* **INPUT FOR THIS TASK**:
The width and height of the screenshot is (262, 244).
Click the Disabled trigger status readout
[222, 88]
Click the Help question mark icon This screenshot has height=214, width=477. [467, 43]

==

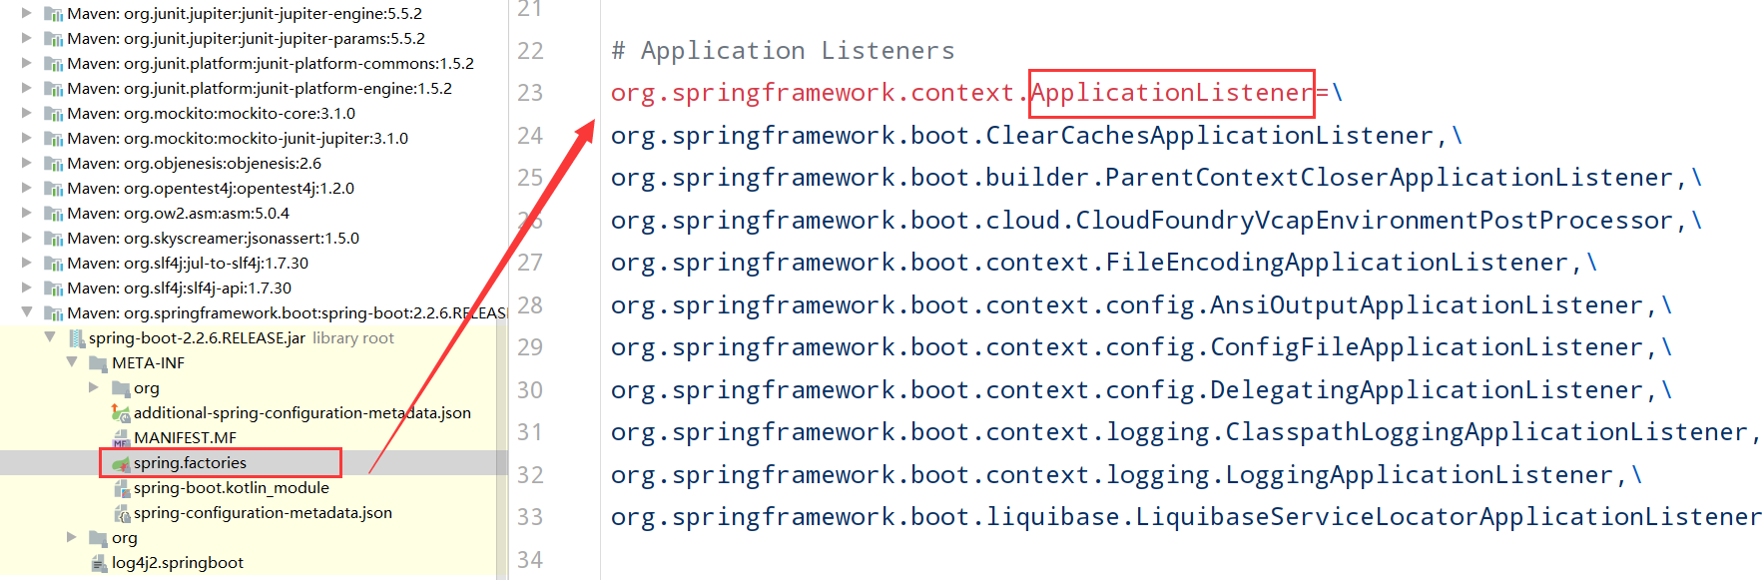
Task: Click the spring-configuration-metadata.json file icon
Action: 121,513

* **TO DO**: Transcribe the records above from the line holding "Click the Disabled trigger status readout" down to the line holding "Click the Help", inclusive, without adding anything.

* **SOLUTION FOR THIS PROBLEM**:
Click the Disabled trigger status readout
[222, 88]
Click the Help question mark icon This screenshot has height=214, width=477. [467, 43]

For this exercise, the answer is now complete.